ROMA - «Siamo qui per illustrarvi il lavoro svolto nell'ultimo anno su Atac. La più grande azienda dei trasporti d'Europa. La certezza è che per effetto di politiche sciagurate, Atac rischiava il fallimemto. Noi la salveremo e tenendola saldamente in mano pubblica». Così la sindaca di Roma Virginia Raggi aprendo l'Assemblea straordinaria su Atac. «Per effetto di politiche sciagurate negli anni Atac ha accumulato oltre 1 miliardo di debiti e rischiava il fallimento: noi la salveremo mantenendola saldamente in mano pubblica. Salveremo un patrimonio di tutti i romani, migliaia di posti di lavoro e rilanceremo un servizio fondamentale per la Capitale, i turisti e i pendolari. E lo strumento per concretizzare questo impegno si chiama concordato preventivo in continuità, con un piano di accordo con i debitori sotto l'egida del Tribunale in base a un piano industriale serio», ha aggiunto Raggi. A questo punto la sindaca Raggi è stata contestata da quattro esponenti radicali, guidati dal segretario Riccardo Magi: «referendum» c'era scritto nello striscione esposto in Aula che è stato ritirato prontamente dai vigili. I quattro attivisti sono stati espulsi.

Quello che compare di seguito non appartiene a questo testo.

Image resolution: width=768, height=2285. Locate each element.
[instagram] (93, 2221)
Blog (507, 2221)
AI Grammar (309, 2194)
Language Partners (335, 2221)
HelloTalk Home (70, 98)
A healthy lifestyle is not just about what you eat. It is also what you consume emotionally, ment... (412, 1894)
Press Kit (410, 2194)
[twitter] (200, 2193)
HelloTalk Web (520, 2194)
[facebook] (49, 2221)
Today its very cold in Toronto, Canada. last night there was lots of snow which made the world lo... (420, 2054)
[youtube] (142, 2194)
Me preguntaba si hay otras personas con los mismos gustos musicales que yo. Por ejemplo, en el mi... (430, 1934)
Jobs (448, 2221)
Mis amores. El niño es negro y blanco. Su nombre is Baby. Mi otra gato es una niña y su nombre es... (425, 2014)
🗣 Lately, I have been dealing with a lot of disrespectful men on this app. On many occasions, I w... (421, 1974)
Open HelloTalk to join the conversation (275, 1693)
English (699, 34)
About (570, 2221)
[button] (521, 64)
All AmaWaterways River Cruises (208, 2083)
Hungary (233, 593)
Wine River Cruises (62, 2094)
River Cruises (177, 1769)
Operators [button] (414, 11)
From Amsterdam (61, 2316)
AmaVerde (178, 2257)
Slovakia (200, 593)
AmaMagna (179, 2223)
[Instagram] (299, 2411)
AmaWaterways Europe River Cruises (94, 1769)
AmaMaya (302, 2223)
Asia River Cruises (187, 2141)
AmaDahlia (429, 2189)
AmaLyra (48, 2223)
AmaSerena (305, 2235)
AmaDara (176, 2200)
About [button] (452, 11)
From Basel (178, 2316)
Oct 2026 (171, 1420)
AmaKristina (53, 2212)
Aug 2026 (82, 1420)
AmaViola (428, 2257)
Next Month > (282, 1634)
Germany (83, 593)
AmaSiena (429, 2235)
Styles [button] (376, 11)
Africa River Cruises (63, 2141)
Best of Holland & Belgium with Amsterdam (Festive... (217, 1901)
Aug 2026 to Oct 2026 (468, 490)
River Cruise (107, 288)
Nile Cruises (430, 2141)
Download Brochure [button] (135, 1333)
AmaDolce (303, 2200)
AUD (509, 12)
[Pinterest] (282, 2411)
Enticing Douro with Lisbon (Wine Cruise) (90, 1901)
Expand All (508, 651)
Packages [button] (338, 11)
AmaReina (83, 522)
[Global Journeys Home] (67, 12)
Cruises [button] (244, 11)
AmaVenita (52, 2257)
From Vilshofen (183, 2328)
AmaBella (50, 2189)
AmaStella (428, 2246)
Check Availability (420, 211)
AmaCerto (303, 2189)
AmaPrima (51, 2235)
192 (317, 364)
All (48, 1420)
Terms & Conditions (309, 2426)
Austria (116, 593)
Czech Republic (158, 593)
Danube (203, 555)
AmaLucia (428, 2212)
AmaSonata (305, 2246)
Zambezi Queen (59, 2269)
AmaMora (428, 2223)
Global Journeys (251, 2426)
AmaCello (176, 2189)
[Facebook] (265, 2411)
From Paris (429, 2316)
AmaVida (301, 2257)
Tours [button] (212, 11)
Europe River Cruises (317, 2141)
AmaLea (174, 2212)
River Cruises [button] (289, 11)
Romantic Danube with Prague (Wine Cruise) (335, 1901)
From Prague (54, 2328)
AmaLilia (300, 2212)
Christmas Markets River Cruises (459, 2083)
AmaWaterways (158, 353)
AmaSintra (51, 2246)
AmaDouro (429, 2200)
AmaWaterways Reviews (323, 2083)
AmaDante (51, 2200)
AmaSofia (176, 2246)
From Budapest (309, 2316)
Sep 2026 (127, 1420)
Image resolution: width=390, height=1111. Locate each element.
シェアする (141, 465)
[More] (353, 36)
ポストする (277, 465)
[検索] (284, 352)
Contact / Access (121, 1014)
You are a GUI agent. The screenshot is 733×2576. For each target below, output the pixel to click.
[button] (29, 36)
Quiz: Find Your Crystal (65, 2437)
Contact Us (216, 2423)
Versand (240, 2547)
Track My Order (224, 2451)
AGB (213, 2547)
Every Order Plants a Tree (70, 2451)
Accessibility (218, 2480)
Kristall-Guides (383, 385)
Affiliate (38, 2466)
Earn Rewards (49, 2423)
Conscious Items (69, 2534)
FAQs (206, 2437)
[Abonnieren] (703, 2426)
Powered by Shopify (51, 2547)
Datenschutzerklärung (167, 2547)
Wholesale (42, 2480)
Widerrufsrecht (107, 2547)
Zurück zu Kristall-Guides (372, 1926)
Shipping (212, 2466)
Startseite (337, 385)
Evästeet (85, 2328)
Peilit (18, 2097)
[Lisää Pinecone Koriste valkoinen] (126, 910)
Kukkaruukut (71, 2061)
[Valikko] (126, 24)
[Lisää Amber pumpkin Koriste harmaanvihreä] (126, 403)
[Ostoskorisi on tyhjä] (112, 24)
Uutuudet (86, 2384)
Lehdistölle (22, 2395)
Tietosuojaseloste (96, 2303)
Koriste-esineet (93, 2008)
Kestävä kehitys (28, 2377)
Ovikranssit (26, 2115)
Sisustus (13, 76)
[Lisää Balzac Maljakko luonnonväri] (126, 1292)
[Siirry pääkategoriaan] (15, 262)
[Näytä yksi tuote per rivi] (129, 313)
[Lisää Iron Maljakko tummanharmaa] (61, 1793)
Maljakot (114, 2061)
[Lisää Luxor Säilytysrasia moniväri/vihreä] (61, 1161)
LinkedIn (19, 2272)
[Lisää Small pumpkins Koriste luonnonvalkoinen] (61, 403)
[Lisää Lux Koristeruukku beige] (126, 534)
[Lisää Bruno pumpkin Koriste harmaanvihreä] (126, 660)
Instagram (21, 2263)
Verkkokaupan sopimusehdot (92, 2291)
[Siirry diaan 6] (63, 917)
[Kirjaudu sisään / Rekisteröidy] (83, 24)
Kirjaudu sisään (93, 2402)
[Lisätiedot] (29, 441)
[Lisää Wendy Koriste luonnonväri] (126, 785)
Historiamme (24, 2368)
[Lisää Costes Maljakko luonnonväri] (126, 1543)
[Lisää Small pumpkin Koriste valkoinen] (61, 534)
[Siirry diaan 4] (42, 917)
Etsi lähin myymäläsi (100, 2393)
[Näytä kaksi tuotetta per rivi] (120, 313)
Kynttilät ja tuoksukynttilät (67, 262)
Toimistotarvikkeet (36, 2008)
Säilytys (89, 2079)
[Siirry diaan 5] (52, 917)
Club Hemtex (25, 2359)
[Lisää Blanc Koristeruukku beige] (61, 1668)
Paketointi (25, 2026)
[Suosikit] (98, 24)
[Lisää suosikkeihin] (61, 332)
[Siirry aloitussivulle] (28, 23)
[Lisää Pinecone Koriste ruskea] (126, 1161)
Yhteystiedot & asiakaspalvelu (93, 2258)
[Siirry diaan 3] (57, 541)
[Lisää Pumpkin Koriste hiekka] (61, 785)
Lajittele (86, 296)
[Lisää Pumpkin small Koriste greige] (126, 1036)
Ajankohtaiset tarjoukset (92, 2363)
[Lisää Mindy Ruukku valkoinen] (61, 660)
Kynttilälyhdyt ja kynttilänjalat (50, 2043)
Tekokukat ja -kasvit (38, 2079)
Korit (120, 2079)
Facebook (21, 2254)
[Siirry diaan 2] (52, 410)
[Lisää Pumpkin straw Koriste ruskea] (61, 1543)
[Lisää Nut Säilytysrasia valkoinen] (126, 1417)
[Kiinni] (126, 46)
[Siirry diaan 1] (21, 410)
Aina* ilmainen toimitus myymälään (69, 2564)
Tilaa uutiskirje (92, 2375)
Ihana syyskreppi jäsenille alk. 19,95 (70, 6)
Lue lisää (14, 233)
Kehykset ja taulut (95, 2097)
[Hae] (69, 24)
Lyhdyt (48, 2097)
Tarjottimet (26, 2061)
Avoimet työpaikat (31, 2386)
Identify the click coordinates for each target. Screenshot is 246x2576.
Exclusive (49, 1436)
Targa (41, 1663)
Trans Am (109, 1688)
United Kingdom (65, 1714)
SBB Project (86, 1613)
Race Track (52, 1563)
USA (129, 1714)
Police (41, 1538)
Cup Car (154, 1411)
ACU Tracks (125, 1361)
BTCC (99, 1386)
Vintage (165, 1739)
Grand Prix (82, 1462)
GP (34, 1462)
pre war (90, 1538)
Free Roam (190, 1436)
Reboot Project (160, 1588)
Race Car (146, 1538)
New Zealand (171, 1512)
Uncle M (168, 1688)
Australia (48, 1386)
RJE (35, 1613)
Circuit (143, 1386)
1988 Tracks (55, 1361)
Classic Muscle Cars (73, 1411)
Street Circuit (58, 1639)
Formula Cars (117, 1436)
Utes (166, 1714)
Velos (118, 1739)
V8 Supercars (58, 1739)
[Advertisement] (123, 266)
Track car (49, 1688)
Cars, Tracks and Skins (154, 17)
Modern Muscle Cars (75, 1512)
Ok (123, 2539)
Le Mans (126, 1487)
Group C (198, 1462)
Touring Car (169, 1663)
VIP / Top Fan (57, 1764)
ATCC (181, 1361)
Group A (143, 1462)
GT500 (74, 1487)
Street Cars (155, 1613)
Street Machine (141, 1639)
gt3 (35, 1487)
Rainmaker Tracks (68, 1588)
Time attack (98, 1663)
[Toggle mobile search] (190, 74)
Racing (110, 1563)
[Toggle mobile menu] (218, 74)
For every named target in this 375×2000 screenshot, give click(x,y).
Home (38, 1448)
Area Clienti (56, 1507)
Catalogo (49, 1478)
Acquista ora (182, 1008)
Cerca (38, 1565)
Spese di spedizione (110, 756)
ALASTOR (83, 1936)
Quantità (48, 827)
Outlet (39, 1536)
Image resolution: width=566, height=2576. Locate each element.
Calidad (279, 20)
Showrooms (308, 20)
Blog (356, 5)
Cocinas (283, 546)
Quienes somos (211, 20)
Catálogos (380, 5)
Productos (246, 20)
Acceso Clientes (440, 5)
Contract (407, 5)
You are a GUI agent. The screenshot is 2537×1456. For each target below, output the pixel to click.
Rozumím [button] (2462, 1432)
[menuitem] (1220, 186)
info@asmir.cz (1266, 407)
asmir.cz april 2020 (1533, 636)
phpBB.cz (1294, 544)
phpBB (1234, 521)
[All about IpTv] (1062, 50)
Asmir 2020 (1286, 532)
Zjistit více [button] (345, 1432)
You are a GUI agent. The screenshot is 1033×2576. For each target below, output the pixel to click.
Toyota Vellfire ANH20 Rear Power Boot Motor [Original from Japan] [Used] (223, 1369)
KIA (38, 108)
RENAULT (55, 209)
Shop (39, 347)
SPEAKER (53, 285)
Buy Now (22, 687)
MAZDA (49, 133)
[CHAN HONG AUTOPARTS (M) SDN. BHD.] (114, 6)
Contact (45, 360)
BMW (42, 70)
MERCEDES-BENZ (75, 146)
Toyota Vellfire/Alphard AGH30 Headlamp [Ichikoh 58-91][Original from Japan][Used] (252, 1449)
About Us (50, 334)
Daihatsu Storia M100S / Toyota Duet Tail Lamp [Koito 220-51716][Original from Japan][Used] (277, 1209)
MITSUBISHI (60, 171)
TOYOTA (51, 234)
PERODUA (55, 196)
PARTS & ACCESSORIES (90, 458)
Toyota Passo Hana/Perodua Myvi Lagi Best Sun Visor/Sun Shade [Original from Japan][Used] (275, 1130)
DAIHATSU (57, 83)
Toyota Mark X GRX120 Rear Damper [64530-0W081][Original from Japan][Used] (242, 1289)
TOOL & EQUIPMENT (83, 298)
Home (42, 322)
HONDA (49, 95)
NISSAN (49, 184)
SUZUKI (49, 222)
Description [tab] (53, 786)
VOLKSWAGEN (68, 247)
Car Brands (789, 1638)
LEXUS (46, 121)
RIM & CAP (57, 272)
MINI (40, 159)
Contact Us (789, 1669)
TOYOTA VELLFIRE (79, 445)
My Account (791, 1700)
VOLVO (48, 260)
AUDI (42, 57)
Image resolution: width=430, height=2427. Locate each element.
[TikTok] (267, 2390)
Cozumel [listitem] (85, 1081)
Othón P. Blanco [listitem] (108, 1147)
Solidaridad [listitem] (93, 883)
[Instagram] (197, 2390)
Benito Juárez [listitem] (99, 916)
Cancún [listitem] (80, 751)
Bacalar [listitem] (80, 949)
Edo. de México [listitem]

«La messa a gara proposta con il nostro referendum, e sostenuta da 33mila cittadini, è l'unica soluzione strutturale possibile alla crisi del trasporto pubblico della capitale e alla palude di Atac. In questa vicenda il vero inganno ai romani, e a tutti gli italiani che contribuiscono con le tasse alle risorse destinate al tpl, lo sta preparando la giunta Raggi con i soldi dei cittadini: ancora una volta l'interesse di un'azienda fallita viene anteposto al vero bene comune, cioè un servizio di trasporto pubblico efficiente, che consenta alla città di avvicinarsi al livello delle altre capitali europee». Lo dichiarano in una nota Riccardo Magi, segretario di Radicali Italiani, e Alessandro Capriccioli, segretario di Radicali Roma. Rinnovare, «con l'alibi del concordato, l'affidamento in house ad Atac, significherebbe infatti prendere le risorse economiche che servirebbero a garantire il servizio di trasporto e a migliorarlo e utilizzarle per pagare i debiti dell'azienda. Accusano noi, che chiediamo una gara trasparente, di voler privatizzare: ma loro (giunta e Atac) non spiegano quali altre risorse contano di reperire, da chi e attraverso quali procedure, dal momento che il concordato impone l'individuazione del soggetto assuntore - continuano i Radicali -. Inoltre, se eviterà la gara, il Comune perderà una parte consistente del contributo nazionale per il trasporto pubblico e violerà la normativa europea. Quindi affermare, come fanno Raggi e Meleo, che il concordato e la conseguente proroga dell'affidamento in house sarebbero una soluzione sostenibile, e addirittura la più conveniente, significa continuare a mentire ai romani, agli italiani e prepararsi a mentire anche all'Ue». La priorità del M5S, secondo i radicali, «è evidentemente tenere in vita il rapporto malato tra Comune e Atac che abbiamo davanti agli occhi da decenni e non rinunciare al groviglio di clientele che lo alimenta, almeno fino al voto politico». Contro tutte queste eventualità, «che sarebbero in perfetta continuità con le pratiche del passato, l'unica strada per guardare davvero avanti e segnare una svolta è il nostro referendum: la Raggi lo indica il prima possibile, se non vuole ingannare i romani anche sulla democrazia diretta», concludono.